Both parties also appealed the award of punitive damages. The Court noted; “Kentucky law is clear that a plaintiff cannot recover punitive damages against a defendant unless that defendant’s conduct was the proximate cause of any injury to the plaintiff.” Since there can be no punitive damages absent proximate cause and since the legislature had removed proximate cause in dram shop liability, there could be no punitive damages awarded as a matter of law.

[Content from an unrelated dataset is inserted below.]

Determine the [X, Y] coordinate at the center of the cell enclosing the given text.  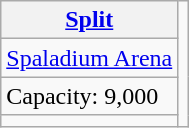
Split [90, 20]
Spaladium Arena [90, 58]
Capacity: 9,000 [90, 96]
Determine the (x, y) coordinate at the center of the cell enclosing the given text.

The Court found this holding to be consistent with the dram shop statute, which allowed recovery only for “injuries suffered” and not simply damages, which might encompass punitives. It also noted that the punitive damages statute and the dram shop act were adopted during the same legislative session, and it was reasonable to assume the legislature was aware of the punitive damages scheme when it adopted KRS 413.241.

A very well written and well grounded opinion, using existing case law to reach the correct result. It should be noted that the jury returned a verdict for punitives of $500,000.00 against Sweet and Sassy and Tullar only. Duncan was not included, despite his obvious intoxication. It also raises the question; Where does Jackson’s gross negligence, if any, play in an instruction and award of punitive damages?